If the patents are the result of own innovative R&D output, asserting them against alleged infringers who use these intangible assets in their own products in order to recoup investments in own R&D in no way differs from any patent assertion strategy as we know them. If however is these patents have been bought from a third party with the purpose of enforcing it against companies using the patented technology is exposes a flaw in existing IP strategies of major European companies. Or, at best, the uncovering of unused potentials in existing IP portfolios of those companies. Obviously these patents have been bought by a party that decided to make value of patents where the seller did not see it, or where the patents did not represent core business anymore, or, alternatively, where the seller decided that doing it themselves would be out of their (financial or organizational) reach. The price the buyer (IP-Com) was willing to pay (having made the analysis that they would be in a better position to make even more money of those patents, backed by investors, than the original owner) reflects the potential and true value of the patents.

This is what we will increasingly see happening. A lot of companies are sitting on IP that is not subject to active value creating strategies, but rather used as defensive (and passive) “freedom-to-operate” thinking. One can hardly blame parties for looking to find “Rembrandts in the attic” and come up with a viable value extracting enforcement strategy for pursuing financial rewards from intangible assets, where the original owners did not.

So, is this reason for European companies to grumble? If you read the commentaries and listen to the comments made in boardrooms of many companies, they certainly do. We would argue that this is not the way this phenomenon should be addressed. Rather than complaining, companies should more actively seek active strategies to extract value out of their own patent portfolios, or- depending on where they stand at the equation – hire expertise to pursue a more active IP strategy. Whether that is to engage arm’s length companies to license out their non used IP, or buy defensive IP positions on the market before NPEs doing just that. The point we would like to make is: get rid of that grinded and often wrong idea that patents are just to create freedom to operate.

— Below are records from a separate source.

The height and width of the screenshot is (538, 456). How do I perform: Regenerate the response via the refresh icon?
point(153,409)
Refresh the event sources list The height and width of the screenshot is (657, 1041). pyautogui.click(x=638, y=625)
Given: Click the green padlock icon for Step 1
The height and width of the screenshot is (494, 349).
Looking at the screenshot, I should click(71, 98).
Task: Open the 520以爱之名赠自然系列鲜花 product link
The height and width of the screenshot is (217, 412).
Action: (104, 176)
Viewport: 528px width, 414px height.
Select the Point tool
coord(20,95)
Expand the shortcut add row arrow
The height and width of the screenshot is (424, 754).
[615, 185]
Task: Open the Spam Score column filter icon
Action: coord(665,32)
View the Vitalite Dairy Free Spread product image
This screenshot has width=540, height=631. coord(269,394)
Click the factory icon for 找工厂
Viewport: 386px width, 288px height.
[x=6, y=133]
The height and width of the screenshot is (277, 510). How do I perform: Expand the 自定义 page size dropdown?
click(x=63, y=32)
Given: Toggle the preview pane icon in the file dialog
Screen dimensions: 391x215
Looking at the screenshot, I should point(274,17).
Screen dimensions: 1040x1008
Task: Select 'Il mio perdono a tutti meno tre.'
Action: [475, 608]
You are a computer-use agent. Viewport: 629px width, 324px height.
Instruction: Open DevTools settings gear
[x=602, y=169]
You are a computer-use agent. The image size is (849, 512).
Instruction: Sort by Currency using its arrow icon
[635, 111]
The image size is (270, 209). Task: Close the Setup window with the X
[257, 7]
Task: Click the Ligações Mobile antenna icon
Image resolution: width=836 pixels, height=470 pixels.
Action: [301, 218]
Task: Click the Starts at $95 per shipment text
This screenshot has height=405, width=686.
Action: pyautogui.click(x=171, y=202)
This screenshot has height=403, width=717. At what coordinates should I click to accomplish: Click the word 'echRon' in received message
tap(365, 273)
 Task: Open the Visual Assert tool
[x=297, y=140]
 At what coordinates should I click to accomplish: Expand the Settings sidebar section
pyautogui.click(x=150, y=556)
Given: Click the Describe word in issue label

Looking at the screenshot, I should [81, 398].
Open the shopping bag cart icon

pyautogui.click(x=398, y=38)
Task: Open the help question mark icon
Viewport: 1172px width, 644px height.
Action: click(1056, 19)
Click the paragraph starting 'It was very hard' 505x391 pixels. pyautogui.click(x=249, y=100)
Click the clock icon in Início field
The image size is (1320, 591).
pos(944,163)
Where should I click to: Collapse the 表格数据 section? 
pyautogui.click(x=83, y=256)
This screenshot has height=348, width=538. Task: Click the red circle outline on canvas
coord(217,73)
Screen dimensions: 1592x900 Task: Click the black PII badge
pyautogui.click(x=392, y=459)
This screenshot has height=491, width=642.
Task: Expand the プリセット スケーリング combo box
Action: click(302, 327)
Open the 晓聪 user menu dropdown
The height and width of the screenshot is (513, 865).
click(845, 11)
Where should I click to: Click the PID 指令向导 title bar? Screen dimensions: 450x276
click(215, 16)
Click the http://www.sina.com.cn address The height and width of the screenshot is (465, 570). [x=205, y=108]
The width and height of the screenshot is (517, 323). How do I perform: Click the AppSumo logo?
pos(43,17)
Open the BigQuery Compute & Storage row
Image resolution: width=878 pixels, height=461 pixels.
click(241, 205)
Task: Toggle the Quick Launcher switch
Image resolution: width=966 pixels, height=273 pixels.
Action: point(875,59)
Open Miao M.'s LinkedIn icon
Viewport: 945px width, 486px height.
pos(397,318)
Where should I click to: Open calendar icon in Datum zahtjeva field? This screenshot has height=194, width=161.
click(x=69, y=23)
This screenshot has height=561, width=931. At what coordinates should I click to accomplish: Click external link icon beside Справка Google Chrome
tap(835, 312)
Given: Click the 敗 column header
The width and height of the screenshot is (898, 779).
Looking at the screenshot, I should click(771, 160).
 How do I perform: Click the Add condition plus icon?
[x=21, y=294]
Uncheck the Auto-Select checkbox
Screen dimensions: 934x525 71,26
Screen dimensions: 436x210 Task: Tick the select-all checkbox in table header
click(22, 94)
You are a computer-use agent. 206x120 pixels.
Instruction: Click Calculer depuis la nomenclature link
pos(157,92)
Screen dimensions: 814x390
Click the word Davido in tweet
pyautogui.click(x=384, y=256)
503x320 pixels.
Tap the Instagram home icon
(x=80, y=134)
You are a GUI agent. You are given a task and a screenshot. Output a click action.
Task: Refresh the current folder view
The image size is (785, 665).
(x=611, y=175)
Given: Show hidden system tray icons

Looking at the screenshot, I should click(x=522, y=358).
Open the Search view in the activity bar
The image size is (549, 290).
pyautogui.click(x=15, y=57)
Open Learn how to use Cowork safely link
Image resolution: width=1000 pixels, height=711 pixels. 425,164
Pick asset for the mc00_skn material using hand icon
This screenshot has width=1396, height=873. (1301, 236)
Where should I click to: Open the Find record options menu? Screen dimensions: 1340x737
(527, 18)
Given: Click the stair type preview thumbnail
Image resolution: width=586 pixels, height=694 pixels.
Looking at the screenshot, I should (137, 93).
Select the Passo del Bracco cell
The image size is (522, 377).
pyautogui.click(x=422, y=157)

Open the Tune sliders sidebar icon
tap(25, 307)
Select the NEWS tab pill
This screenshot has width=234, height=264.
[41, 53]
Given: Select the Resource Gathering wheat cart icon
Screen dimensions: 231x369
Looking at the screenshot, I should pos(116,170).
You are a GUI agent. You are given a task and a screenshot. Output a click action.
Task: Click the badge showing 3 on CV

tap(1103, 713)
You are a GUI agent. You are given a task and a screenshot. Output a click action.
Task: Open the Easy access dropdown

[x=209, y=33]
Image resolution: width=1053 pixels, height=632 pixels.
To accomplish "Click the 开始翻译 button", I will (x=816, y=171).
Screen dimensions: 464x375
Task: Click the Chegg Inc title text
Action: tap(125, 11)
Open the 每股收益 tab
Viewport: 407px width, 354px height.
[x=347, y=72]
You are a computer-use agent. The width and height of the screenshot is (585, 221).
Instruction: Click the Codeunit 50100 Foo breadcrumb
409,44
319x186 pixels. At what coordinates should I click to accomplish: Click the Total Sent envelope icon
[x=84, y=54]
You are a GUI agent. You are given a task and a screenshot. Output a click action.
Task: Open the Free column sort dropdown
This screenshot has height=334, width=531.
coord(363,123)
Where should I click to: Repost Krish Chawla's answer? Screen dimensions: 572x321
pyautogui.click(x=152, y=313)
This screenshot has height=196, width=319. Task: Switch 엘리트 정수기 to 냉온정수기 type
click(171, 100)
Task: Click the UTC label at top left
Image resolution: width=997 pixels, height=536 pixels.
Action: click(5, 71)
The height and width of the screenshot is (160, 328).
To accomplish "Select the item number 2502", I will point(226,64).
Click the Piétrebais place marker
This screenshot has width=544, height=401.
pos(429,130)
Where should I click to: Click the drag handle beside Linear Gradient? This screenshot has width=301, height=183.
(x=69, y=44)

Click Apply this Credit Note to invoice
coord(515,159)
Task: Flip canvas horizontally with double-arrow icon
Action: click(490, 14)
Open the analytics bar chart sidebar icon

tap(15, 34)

This will in turn requires a much more active debate about the need to get a more transparent IP market. As there is no real and open “market” for IP - in the economic sense - where buyers and sellers can meet supply and demand, based on generally accepted value propositions, the call for improvement of the market conditions for IP will increase. The actions by NPEs will therefore have two positive outcomes. Firstly companies are forced to critically evaluate and reform their IP strategies and secondly, there will be a innovative push to create new market mechanisms for IP to be more easily change hands.